Scan the entries for lines with the word "title" and copy those lines.
• • • • • • •
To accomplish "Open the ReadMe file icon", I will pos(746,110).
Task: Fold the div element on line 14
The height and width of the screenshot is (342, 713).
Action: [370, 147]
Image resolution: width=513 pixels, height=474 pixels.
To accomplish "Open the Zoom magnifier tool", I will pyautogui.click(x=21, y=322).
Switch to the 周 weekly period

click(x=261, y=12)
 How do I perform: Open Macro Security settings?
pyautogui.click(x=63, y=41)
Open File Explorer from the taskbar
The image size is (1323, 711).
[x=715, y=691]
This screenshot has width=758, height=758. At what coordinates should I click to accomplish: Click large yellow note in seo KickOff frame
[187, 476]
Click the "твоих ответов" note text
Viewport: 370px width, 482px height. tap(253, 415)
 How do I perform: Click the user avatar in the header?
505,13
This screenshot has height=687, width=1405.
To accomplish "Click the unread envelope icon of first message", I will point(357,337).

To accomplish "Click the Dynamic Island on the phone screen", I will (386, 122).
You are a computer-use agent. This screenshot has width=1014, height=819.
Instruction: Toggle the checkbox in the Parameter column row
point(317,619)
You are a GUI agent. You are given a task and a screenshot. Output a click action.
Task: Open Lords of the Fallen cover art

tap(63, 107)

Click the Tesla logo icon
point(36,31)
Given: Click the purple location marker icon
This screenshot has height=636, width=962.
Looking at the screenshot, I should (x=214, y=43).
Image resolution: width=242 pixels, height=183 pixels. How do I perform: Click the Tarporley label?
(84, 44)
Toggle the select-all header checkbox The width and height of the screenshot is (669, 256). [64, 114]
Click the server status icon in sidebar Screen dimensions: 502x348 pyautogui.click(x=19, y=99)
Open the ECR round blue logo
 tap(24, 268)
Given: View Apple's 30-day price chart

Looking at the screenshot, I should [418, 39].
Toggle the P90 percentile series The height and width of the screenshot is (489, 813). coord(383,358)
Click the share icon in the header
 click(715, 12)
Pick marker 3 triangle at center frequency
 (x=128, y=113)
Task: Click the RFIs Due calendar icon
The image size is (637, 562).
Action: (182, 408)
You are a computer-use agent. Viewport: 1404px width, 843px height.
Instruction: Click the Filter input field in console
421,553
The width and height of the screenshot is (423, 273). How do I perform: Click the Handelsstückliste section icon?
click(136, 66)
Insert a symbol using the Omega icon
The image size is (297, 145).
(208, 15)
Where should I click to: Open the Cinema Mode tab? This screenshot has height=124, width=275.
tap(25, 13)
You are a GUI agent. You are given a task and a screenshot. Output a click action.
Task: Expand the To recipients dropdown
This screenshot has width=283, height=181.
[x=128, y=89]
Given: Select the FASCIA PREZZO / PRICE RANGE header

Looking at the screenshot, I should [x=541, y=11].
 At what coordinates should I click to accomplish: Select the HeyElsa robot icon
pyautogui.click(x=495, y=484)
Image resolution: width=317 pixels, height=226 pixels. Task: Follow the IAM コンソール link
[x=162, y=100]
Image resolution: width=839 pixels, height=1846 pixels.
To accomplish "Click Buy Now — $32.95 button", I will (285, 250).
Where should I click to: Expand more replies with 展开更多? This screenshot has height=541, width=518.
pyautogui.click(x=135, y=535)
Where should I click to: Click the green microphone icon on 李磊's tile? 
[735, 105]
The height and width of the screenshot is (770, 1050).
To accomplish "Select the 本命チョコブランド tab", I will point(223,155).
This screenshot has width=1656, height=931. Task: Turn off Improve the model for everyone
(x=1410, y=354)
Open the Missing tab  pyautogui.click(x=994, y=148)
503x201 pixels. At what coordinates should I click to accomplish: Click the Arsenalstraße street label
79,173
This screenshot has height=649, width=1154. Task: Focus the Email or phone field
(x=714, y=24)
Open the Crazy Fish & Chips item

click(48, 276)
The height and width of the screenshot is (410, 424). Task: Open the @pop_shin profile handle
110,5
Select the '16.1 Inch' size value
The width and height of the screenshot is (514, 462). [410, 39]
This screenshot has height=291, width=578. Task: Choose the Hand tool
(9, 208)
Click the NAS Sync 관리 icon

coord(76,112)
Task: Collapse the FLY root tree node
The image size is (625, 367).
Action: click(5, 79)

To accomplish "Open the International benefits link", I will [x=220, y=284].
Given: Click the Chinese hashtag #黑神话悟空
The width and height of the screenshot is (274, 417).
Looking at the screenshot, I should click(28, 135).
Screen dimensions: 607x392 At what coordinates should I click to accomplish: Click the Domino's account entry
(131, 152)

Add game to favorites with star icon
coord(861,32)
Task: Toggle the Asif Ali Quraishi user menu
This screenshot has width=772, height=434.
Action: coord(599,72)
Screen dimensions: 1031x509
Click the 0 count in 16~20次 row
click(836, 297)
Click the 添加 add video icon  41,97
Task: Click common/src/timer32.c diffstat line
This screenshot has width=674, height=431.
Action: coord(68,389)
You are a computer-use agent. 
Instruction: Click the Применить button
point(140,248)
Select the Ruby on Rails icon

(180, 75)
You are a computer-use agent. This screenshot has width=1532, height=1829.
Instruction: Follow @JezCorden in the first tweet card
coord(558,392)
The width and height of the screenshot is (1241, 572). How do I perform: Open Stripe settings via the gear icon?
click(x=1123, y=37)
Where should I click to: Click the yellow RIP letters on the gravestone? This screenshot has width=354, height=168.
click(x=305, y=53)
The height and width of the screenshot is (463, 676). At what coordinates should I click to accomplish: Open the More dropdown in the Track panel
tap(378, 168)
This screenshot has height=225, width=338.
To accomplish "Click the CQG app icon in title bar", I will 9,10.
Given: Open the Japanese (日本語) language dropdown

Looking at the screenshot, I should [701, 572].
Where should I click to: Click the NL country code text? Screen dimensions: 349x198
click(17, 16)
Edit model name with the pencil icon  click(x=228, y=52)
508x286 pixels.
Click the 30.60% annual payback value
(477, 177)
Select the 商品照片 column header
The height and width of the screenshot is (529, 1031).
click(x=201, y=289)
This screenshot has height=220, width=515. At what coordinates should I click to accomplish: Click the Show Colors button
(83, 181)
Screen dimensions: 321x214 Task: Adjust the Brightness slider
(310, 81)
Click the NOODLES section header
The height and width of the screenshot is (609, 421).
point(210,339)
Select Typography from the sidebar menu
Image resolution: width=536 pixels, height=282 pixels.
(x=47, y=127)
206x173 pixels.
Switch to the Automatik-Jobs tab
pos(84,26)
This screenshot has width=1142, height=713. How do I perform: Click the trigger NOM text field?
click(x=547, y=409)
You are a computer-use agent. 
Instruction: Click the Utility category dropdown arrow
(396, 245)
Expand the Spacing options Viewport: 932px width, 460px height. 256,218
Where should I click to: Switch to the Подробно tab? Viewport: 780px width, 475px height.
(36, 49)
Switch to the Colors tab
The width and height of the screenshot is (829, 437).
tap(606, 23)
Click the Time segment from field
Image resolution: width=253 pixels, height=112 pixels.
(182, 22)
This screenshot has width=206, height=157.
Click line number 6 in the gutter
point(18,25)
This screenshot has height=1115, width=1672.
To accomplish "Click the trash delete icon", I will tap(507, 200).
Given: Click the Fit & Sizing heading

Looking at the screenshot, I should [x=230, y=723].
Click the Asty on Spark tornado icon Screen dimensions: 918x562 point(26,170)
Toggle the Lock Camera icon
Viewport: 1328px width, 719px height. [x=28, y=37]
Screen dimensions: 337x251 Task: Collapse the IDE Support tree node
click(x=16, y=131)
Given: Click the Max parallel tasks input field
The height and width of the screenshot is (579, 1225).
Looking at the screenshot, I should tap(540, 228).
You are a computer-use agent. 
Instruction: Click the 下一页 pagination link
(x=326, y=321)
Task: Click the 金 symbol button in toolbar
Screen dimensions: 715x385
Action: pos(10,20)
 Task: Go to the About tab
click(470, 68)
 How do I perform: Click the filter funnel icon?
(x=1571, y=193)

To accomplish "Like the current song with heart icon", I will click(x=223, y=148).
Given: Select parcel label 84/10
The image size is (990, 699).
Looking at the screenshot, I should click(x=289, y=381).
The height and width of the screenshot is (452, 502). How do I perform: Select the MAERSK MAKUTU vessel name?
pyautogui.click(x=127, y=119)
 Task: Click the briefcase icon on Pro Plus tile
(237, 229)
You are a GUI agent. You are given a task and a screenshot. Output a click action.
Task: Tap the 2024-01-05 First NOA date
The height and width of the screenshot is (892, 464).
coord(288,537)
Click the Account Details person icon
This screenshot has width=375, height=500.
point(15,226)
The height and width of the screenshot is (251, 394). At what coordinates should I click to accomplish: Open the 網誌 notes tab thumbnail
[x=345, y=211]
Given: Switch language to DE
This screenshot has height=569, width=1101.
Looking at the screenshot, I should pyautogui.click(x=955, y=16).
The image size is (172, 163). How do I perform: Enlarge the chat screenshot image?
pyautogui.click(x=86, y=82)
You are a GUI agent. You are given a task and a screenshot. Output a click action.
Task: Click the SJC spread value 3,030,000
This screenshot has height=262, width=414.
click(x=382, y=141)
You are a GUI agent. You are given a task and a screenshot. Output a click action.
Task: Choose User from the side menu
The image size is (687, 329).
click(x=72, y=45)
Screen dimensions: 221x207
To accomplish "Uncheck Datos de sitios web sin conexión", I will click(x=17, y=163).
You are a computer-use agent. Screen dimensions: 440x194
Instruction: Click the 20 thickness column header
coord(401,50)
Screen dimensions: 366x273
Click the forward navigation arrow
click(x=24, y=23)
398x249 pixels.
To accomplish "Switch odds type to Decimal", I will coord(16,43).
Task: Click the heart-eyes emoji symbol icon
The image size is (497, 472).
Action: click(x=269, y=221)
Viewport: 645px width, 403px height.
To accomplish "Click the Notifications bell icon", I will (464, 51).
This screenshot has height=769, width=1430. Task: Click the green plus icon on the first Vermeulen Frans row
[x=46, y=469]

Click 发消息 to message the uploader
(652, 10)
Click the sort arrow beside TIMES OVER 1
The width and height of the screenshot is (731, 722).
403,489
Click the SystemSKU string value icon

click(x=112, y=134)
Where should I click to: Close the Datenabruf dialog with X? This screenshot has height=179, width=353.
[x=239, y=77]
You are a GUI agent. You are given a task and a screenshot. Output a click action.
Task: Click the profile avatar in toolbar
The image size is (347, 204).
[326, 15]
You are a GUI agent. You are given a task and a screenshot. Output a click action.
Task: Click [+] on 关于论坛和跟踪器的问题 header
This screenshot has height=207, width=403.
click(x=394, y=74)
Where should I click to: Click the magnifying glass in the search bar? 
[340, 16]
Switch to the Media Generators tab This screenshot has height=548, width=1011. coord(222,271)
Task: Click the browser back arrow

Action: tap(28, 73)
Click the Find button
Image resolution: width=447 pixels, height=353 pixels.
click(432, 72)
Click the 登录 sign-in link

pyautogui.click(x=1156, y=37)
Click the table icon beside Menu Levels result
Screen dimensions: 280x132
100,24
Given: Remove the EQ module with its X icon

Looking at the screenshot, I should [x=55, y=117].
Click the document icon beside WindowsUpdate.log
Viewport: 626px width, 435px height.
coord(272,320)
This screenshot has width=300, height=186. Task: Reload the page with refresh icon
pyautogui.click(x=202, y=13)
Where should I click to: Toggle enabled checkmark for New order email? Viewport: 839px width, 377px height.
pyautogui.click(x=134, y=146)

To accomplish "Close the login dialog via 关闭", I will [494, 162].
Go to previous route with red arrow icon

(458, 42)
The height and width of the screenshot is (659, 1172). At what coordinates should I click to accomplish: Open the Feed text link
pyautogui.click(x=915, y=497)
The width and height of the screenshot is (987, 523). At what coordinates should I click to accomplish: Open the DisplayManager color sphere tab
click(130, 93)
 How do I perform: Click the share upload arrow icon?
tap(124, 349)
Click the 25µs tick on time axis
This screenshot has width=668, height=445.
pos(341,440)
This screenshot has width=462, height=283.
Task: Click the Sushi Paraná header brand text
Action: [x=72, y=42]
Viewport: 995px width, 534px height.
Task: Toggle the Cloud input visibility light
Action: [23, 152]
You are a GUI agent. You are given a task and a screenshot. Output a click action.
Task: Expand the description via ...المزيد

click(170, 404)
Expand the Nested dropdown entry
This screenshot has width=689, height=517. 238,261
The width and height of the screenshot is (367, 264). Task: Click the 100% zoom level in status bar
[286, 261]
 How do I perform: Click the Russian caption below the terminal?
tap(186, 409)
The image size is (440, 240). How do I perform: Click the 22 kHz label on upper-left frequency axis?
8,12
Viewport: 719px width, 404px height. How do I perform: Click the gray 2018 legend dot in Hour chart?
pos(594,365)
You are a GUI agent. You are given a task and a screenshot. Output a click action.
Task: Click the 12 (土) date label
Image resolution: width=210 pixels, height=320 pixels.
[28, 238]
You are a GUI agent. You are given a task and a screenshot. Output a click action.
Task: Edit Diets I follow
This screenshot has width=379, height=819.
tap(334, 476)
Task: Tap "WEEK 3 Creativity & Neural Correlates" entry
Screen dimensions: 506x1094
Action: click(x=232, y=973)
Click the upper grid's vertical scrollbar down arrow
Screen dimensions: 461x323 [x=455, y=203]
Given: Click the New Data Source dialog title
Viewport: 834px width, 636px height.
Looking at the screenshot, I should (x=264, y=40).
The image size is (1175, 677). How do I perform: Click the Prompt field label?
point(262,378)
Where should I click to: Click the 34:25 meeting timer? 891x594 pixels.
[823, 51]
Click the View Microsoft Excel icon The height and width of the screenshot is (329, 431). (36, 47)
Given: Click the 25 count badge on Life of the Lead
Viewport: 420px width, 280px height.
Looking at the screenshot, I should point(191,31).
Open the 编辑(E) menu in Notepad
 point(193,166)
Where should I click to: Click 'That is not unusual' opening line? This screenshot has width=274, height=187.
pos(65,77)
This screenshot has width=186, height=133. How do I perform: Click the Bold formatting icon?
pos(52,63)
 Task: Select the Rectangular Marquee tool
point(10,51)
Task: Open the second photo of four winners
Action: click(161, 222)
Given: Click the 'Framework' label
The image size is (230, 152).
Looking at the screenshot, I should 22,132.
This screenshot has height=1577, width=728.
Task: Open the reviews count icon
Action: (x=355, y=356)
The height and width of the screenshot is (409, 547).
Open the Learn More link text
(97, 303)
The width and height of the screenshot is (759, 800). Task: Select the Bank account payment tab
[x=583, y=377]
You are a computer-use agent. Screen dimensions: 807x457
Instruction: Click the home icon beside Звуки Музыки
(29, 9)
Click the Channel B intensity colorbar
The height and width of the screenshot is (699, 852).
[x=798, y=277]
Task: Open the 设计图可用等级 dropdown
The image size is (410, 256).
• • • • • • •
§ Solution to the problem
To accomplish "Click the CQG app icon in title bar", I will 9,10.
Given: Click the New Data Source dialog title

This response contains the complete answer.